Bacteria growth is very similar to human growth in an overpopulated area. Bacteria must have enough space and nutrients in order to grow. If the healthy bacteria are taking up a lot of that room and resource, the harmful bacteria will be unable to grow and flourish. This is the simple mechanism that bacteria use to communicate and grow and it is the reason that you don’t immediately get sick whenever you are exposed to another sick human. This is also the reason that I don’t use hand sanitizer. Why risk killing 99% of my friendly bacteria and allowing harmful ones the chance to grow?
Each strand of bacteria inside of you also has its own genome, which means that they have the capability to replicate and mutate. For each gene that we have, there are 360 microbial genes inside of us. But housing all of these bacteria isn’t without benefits. There is a symbiotic relationship between us and bacteria that is essential for life.
A symbiotic relationship is one where both organisms gain benefits from a relationship. In the case of microbes, we give them a place to live and they keep us alive. Without microbes, you probably wouldn’t be able to digest food, meaning you wouldn’t get sufficient energy and die. Microbes do more than just this however, they also extract vitamins from foods and train our immune system. They do this by releasing small amounts of antigens, so the immune system can be prepared when a large amount is released.
These bacteria and other microbes are in no way bad, but altering their microbiome too much can make you sick. Disrupting their ecosystems could look like swallowing highly toxic foods, or even too many processed foods with chemicals that are deadly to the microbes.
Each person has a unique microbiome and set of bacteria, but there are certain similarities across humans. Skin bacteria is more similar to skin bacteria on another human than to your own gut bacteria. These unique arrangements of bacteria cause all humans to slightly differ in immune systems, digestive abilities and resistance to certain insect bites and chemicals.

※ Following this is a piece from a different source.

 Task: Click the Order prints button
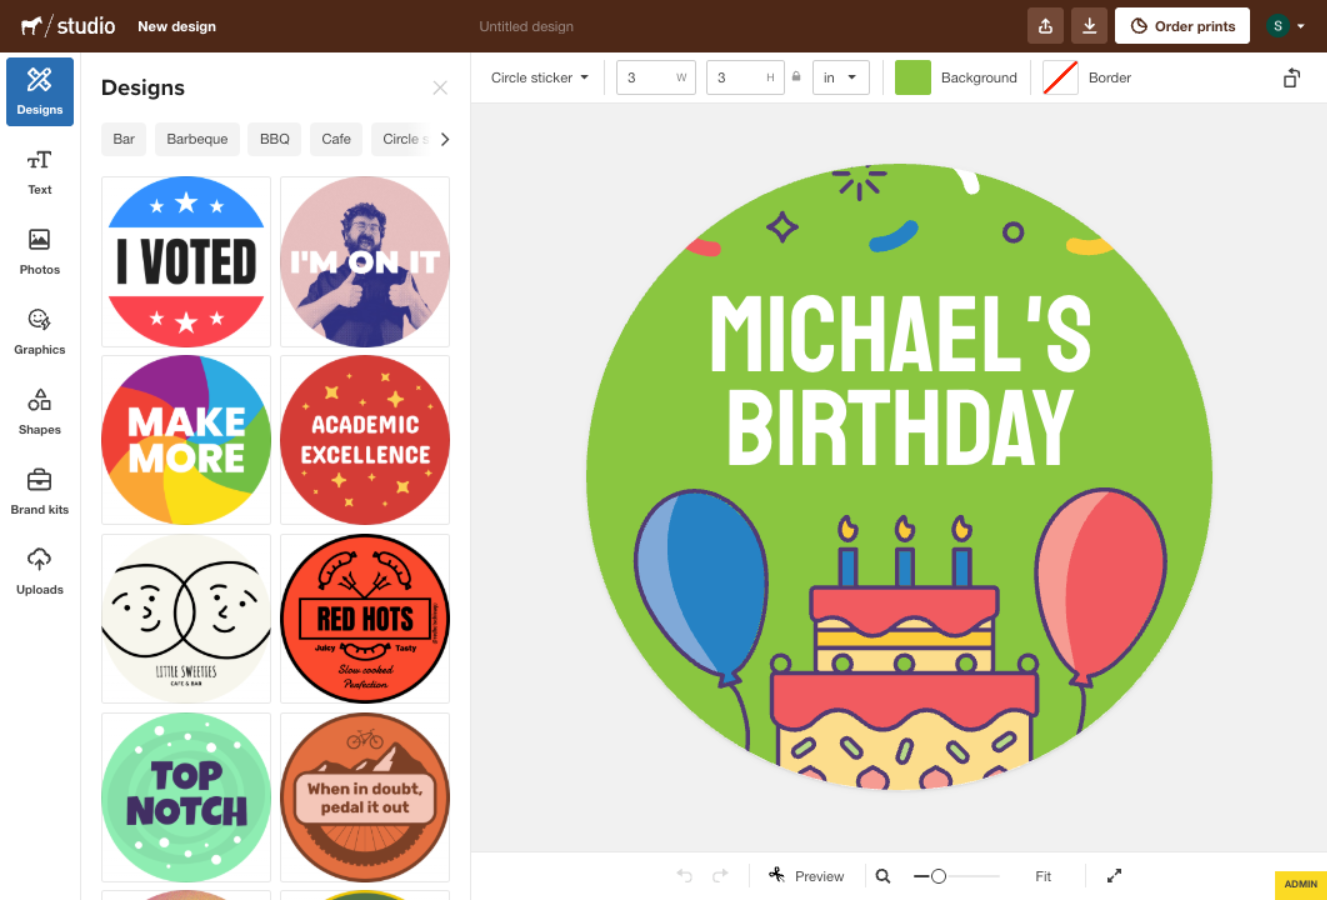tap(1182, 25)
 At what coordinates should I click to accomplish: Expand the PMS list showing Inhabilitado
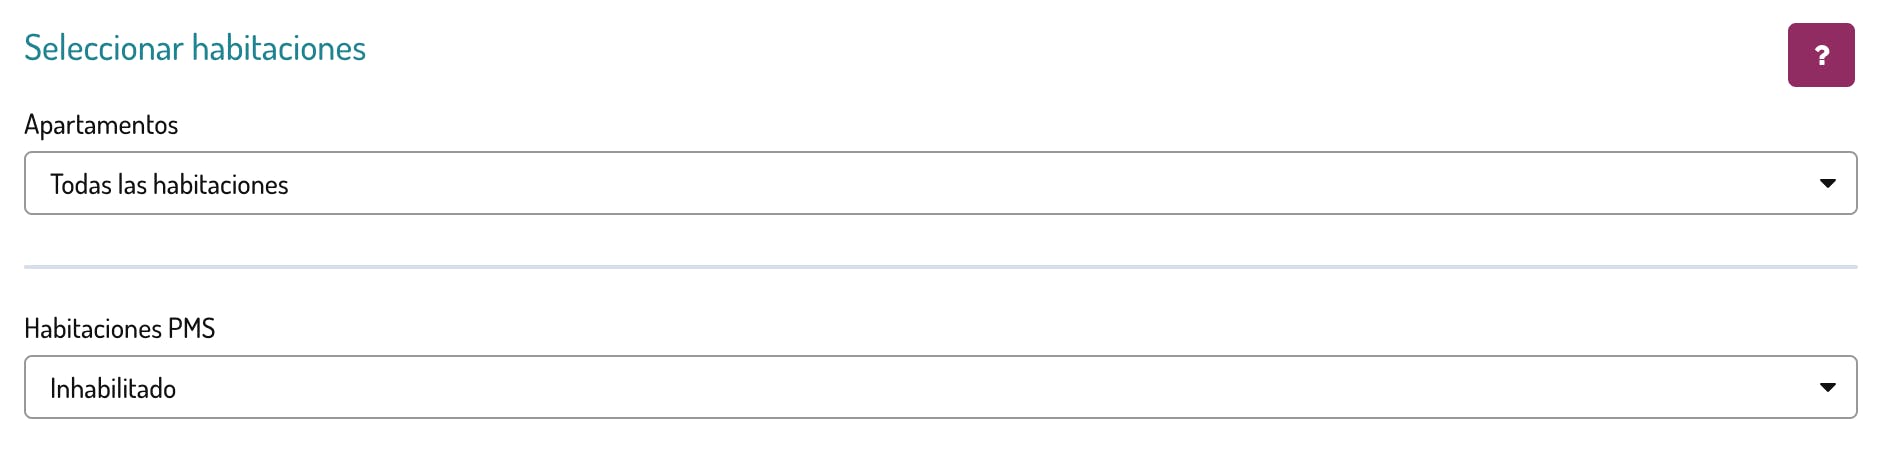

Your body is its own biome, home to many diverse organisms and life forms that interact in unison to make you who you are. Next time you shove a bunch of junk food down your throat, just remember that you are probably causing the death of many innocent bacteria. That however, isn’t such a bad thing because bacteria regenerate and grow at an extremely fast rate. Killing too many however, could make you sick. Having knowledge of your biome’s inhabitants can help you prevent illnesses and make your biome a great place to live in.